A quelques mois de la présidentielle, quel message les urbanistes ont-ils à faire passer aux politiques ? C’était le thème de la séance plénière de la seizième édition du Forum des projets urbains, organisé par Innovapresse le 15 novembre. Plus qu’une liste de propositions, les participants ont fait part de leurs réflexions sur la place de l’urbanisme, une "question centrale mais totalement absente des débats politiques".
"La question de l’urbanisme est absolument centrale mais totalement absente des débats politiques", a regretté Ariella Masboungi, architecte-urbaniste en chef de l’Etat, invitée à s’exprimer dans le cadre de la séance plénière organisée en clôture du Forum des projets urbains, le 15 novembre*. Cette dimension primordiale "pour le vivre-ensemble, pour le développement durable, pour l’économie" a même été "absente lors de la COP 21, et dans le débat pour la présidentielle américaine", poursuit le Grand Prix de l’urbanisme 2016. Or, analyse Jacques Lévy, cartes des Etats-Unis à l’appui, les résultats de l’élection montrent "un contraste important entre le vote des villes et le reste". "Plus que les oppositions de revenus, le contraste entre les différents gradients d’urbanité est majeur", insiste le géographe. Autrement dit, "les centres-villes votent pour l’ouverture, le reste contre". Ce qui n’est pas sans poser question : "qu’est-ce que cela veut dire, quand les gens choisissent dans une large mesure leur zone de résidence ?", interroge le géographe, selon qui "l’exposition à l’altérité, à l’urbanité, a un rapport avec ce choix".
Une approche trop normative
Une position quelque peu remise en cause par Félix Mulle (Atelier de l’Ourcq), lauréat du palmarès des jeunes urbanistes 2016, qui intervient sur des territoires "très peu denses". "Mon expérience n’est pas celle du rejet de l’altérité", assure-t-il, expliquant "s’appuyer au maximum sur les dynamiques locales" pour "faire du projet" malgré tout, via un "urbanisme de petits gestes, nécessairement frugal, du point de vue financier et de l’ingénierie". Ce qui implique pour l’urbaniste "d’élargir ses compétences". Il y a "un bouleversement culturel à opérer, qui est en cours mais n’est pas abouti", selon lui.
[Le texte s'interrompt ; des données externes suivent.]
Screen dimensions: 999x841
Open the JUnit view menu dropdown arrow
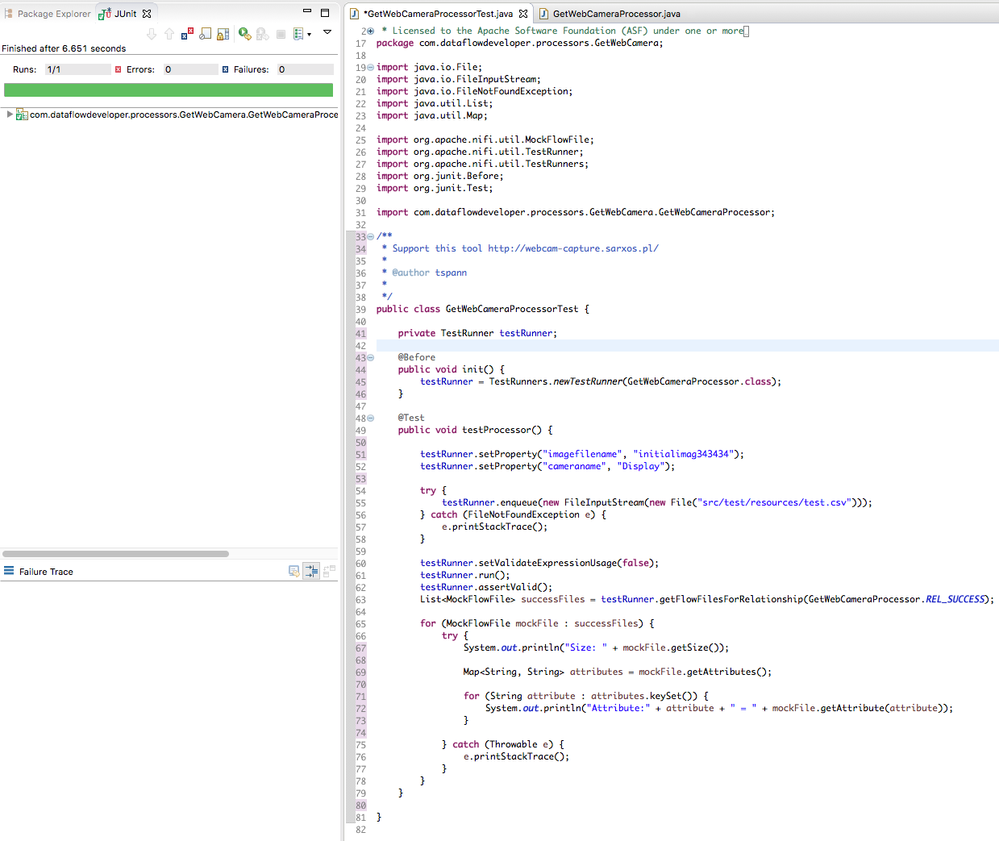tap(327, 33)
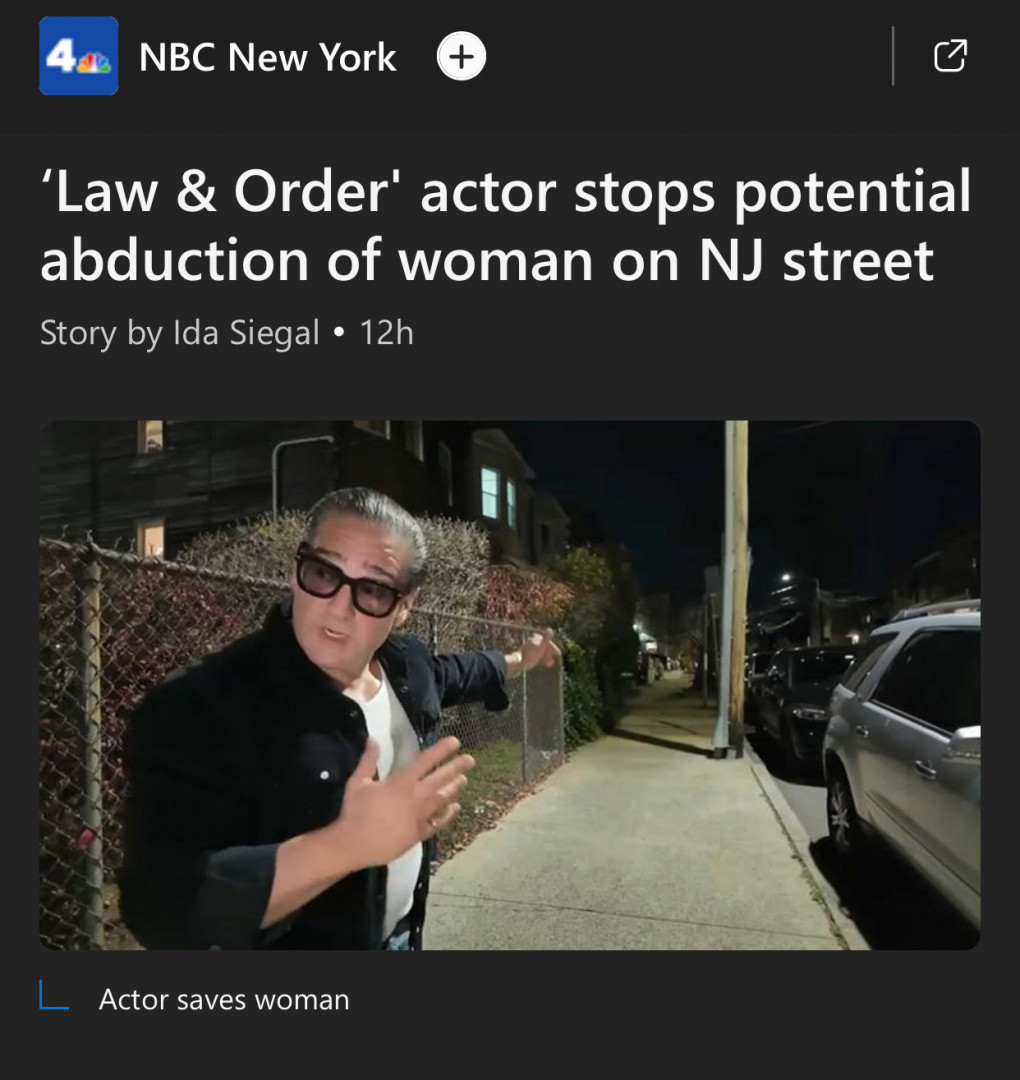
Task: Open the article in a new window
Action: pos(950,56)
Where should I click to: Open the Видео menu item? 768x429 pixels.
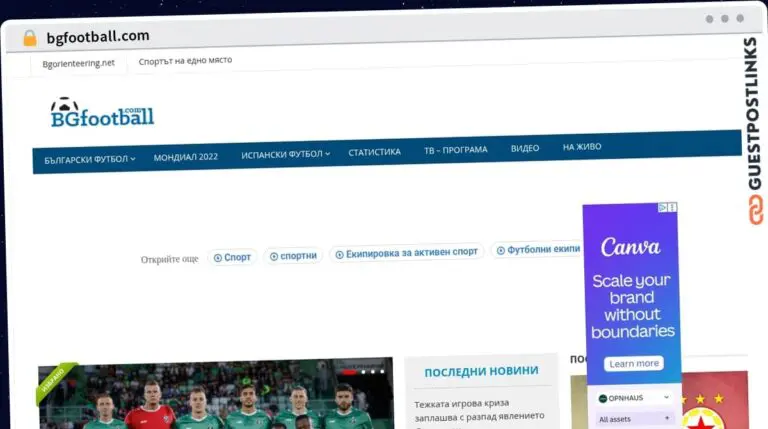coord(525,148)
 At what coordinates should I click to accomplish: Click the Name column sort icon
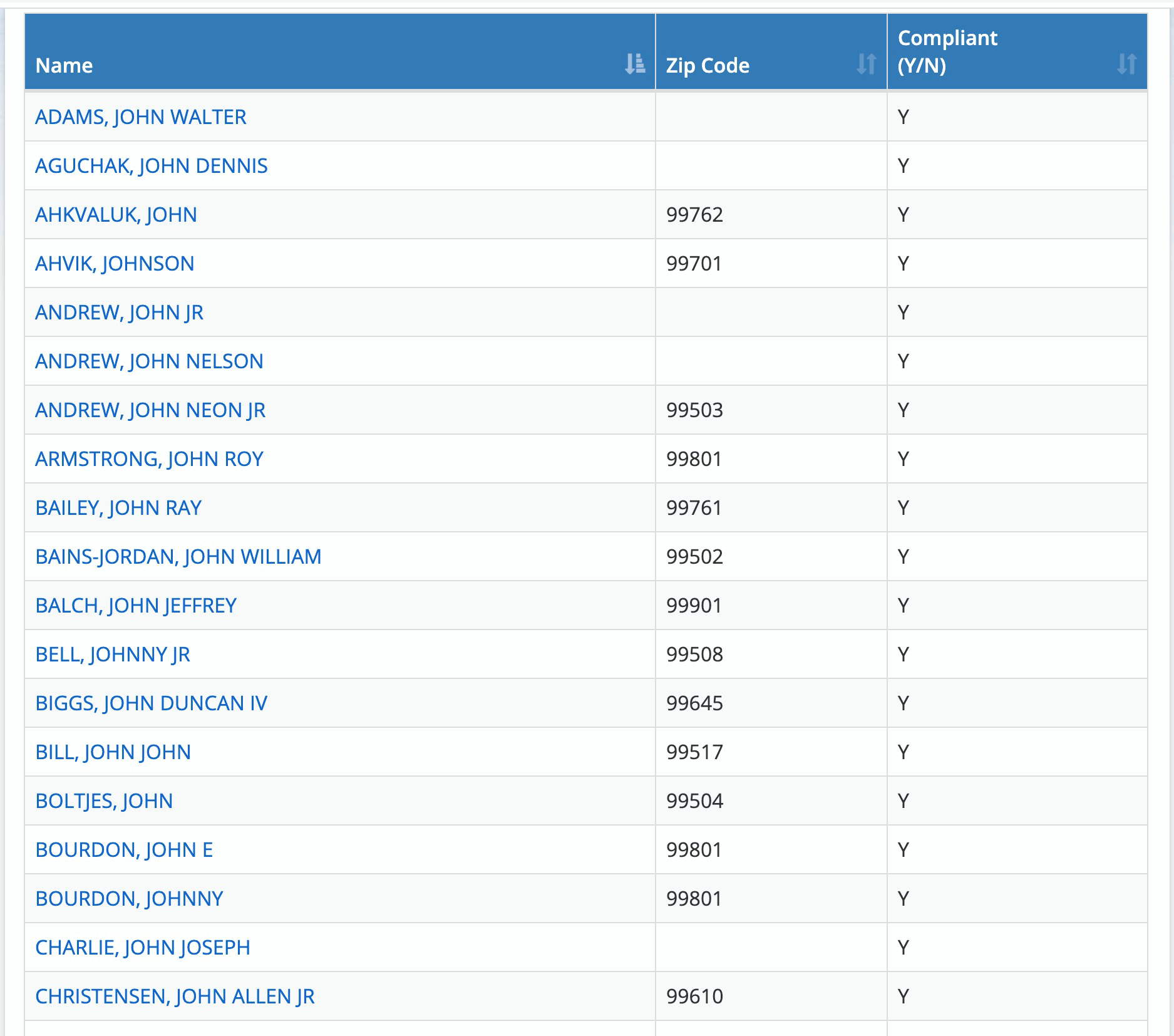[x=634, y=64]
En face, cela "demande davantage de lâcher prise [de la part] des pouvoirs publics". "L’approche de la fabrication de la ville est beaucoup trop normative, et s’embarrasse de beaucoup d’intermédiaires", fait encore valoir Félix Mulle. Résultat, "on perd en qualité, en franchise, en transparence dans le projet urbain". "La dichotomie entre celui qui fait et celui qui bénéficie du projet est encore trop forte", avance-t-il également. Alors pour y remédier, faut-il, comme le prônent bon nombre d’acteurs, développer la concertation ? Pourquoi pas, répond Pierre-Antoine Tiercelin (Ville ouverte), également lauréat du palmarès des jeunes urbanistes 2016, recommandant toutefois "d’éviter toute démagogie". "Il y a un écueil avec la concertation : faire que tout soit fait par les habitants. Nous avons besoin d’eux, mais aussi d’experts, et d’élus qui décident". Or, "et c’est loin d’être anecdotique", déplore-t-il, "un certain nombre d’élus ne décident plus". "Les élus locaux ont [pourtant] un rôle majeur", même si "l’Etat de les écoute pas" alors que ce sont eux "qui savent ce qui se passe sur le territoire", souligne Ariella Masboungi. Qui plaide aussi pour un "Etat impliqué, mais sur des valeurs et non des normes".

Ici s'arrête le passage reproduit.